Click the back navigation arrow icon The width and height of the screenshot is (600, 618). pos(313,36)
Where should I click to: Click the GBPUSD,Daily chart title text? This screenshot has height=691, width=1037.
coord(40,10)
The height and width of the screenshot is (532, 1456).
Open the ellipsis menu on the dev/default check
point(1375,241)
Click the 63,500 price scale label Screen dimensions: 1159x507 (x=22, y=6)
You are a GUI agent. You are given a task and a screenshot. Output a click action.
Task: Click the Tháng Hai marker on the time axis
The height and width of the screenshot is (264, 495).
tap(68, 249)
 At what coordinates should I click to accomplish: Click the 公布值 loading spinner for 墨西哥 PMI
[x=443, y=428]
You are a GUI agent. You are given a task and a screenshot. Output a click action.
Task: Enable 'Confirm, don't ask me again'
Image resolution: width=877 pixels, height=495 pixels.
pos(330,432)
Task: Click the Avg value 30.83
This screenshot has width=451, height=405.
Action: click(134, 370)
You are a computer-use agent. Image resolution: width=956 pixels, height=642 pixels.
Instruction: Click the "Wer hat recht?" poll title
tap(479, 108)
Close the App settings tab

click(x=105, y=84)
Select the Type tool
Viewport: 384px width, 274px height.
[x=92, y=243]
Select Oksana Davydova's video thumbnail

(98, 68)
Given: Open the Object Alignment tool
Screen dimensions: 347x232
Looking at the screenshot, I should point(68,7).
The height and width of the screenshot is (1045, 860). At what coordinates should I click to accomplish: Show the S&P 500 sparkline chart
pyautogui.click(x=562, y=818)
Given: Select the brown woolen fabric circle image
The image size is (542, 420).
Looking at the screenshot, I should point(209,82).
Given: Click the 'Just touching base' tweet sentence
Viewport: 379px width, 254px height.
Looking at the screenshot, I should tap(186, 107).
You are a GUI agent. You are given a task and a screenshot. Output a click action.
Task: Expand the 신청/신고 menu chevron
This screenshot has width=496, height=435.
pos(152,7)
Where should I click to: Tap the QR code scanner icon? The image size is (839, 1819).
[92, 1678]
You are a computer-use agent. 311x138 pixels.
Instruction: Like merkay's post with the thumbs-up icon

▶ _What is expected_
Going back over the entries above, copy word for word every line from the one that has "Select Oksana Davydova's video thumbnail" on through the one that has "You are a computer-use agent. 311x138 pixels.".

▶ _Solution for this task_
Select Oksana Davydova's video thumbnail

(98, 68)
Given: Open the Object Alignment tool
Screen dimensions: 347x232
Looking at the screenshot, I should point(68,7).
The height and width of the screenshot is (1045, 860). At what coordinates should I click to accomplish: Show the S&P 500 sparkline chart
pyautogui.click(x=562, y=818)
Given: Select the brown woolen fabric circle image
The image size is (542, 420).
Looking at the screenshot, I should point(209,82).
Given: Click the 'Just touching base' tweet sentence
Viewport: 379px width, 254px height.
Looking at the screenshot, I should tap(186, 107).
You are a GUI agent. You are given a task and a screenshot. Output a click action.
Task: Expand the 신청/신고 menu chevron
This screenshot has width=496, height=435.
pos(152,7)
Where should I click to: Tap the QR code scanner icon? The image size is (839, 1819).
[92, 1678]
You are a computer-use agent. 311x138 pixels.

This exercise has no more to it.